Er spürte, wie sich Schuldgefühle in seinem Herzen breit machten. Er könnte ihr mehr Einfühlungsvermögen entgegenbringen.
Vielleicht war der Vater noch nicht bereit, die Verantwortung zu übernehmen?
"Was liest du da, Schatz?" fragte Valerie ihn und schloss die Wohnzimmertür hinter sich.
"Nichts. Nur einen offiziellen Brief."
"Leg ihn sofort weg. Hast du das vergessen? Die Ärzte haben dir nicht erlaubt, so schnell zu lesen."
Abrupt ließ er den Umschlag mit einem Zucken des Lippenwinkels auf den Tisch fallen. 
"Kommst du mit mir ins Schlafzimmer?", fragte sie und küsste seine Lippen.
"Hmmm, hmm. Gleich", sah er sie die Treppe hinaufgehen, und als er sicher war, dass sie im Schlafzimmer war, nahm er sein Telefon heraus, um einen Anruf zu tätigen.
Das Telefon klingelte zweimal, bevor sein Anruf angenommen wurde: "Marissa. Wo bist du?"
Er hörte verschiedene Stimmen im Hintergrund und eine entfernte Ansage über das Mikrofon, sie schien an einem überfüllten Ort zu sein.
Wie auf einem Flughafen.
Er wollte ihr seine Unterstützung anbieten.
Er wollte ihr sagen, dass er für sie da sein würde.
"Du ... du hast angerufen? Du hast mich endlich angerufen?", er spürte, wie sie sich Hoffnungen machte, und musste mit den Augen rollen.
Verdammt! Er hasste weinende Frauen.
"Um Himmels willen, Marissa. Kannst du aufhören, so dramatisch zu sein? Ich habe dich zu meiner Unterstützung angerufen. Ich habe gerade deinen Bericht gesehen. Lass mich dir helfen. Teilen Sie mir Ihre Kontodaten mit. Sagen Sie mir, wer der Vater ist, damit ich ihn zu Brei schlagen kann."
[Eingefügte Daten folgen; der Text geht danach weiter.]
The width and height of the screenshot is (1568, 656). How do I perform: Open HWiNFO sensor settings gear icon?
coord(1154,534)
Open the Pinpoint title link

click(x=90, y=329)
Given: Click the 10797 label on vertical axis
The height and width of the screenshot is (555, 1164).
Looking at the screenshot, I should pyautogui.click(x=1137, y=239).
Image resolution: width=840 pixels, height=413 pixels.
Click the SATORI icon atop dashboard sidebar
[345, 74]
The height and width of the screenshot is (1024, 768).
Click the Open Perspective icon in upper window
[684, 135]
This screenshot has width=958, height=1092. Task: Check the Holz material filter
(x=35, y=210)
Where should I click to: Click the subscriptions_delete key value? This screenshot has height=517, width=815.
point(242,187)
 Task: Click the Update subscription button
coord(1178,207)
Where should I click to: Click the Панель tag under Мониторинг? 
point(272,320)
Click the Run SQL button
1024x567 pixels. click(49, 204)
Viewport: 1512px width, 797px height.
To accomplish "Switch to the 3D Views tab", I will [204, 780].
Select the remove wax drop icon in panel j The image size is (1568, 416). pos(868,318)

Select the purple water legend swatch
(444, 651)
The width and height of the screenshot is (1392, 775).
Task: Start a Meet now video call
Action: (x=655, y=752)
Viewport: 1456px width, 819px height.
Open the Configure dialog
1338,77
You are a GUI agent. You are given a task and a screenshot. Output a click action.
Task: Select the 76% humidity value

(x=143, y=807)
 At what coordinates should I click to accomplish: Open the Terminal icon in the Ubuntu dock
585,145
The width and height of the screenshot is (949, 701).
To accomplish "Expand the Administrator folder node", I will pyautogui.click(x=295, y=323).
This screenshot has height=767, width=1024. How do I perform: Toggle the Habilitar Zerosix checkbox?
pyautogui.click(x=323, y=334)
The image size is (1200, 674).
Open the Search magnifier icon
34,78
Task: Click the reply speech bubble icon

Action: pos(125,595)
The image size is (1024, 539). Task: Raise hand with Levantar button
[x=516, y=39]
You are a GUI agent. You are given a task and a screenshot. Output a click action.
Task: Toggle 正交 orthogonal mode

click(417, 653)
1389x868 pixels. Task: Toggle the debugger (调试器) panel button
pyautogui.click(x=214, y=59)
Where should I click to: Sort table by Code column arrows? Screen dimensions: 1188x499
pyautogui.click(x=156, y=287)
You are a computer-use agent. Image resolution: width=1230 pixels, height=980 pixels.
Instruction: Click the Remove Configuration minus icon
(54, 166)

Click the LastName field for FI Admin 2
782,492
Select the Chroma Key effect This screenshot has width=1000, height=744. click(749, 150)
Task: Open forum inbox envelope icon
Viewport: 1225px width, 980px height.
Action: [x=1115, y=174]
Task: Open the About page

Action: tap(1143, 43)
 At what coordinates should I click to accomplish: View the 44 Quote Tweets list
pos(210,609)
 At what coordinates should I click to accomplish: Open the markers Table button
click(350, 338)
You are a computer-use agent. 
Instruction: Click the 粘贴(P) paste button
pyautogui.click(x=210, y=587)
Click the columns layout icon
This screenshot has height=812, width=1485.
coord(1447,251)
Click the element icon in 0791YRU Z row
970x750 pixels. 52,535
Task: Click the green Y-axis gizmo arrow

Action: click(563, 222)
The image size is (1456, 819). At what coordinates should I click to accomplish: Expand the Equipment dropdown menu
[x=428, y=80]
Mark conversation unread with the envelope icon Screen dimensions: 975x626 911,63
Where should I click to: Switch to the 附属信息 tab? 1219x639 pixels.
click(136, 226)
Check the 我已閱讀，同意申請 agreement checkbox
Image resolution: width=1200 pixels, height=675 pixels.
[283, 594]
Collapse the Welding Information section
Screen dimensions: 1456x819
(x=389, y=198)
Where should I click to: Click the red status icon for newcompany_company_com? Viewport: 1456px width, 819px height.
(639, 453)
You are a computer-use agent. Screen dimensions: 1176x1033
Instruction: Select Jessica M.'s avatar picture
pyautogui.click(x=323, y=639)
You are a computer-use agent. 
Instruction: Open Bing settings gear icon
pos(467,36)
Er wurde ein wenig frustriert, als sie schwieg.
"Marissa! Bist du da?"
Als Antwort hörte er ihr tränenreiches Lachen: "Hör zu, Simba. Hakuna Matata. Ok? Bye."
Sie hatte das Gespräch beendet, ohne seine finanzielle Hilfe anzunehmen. Sie hatte sich nicht einmal die Mühe gemacht, ihm etwas über den Vater des Babys zu sagen. Oder hatte sie vor, es ihm in die Schuhe zu schieben? Und dann spürte er, wie sein Körper erstarrte.
Simba? Hakuna Matata?
Das waren dieselben Worte, mit denen Valerie ihn gehänselt hatte, als er blind war. Eine beliebte Redewendung aus König der Löwen ... bedeutete 'keine Probleme' ... 'keine Sorgen'.
Woher wusste Marissa von diesen Worten? Oder hatte Valerie sie mit ihr geteilt?
Irgendetwas stimmte ganz und gar nicht, aber sein Verstand konnte nicht erkennen, was es war.
"Babe. Kommst du hoch?", zuckte er ein wenig zusammen, als er Valeries Stimme hörte.
"Ich komme, Schatz." rief er und machte sich mit langsamen Schritten auf den Weg zur Treppe.
"Du könntest es auch bereuen, wenn ich weg bin." Marissas Worte hallten in seinem Kopf nach. Ohne zu wissen, was er tat, drückte er den Ultraschallbericht an seine Brust. Als wäre er etwas sehr Wertvolles;
Er musste herausfinden, was los war, und dafür war er bereit, die besten Privatdetektive zu engagieren.
Er rief schnell jemanden an: "Ich muss innerhalb von zwölf Stunden alles über Marissa wissen. Behalten Sie sie im Auge."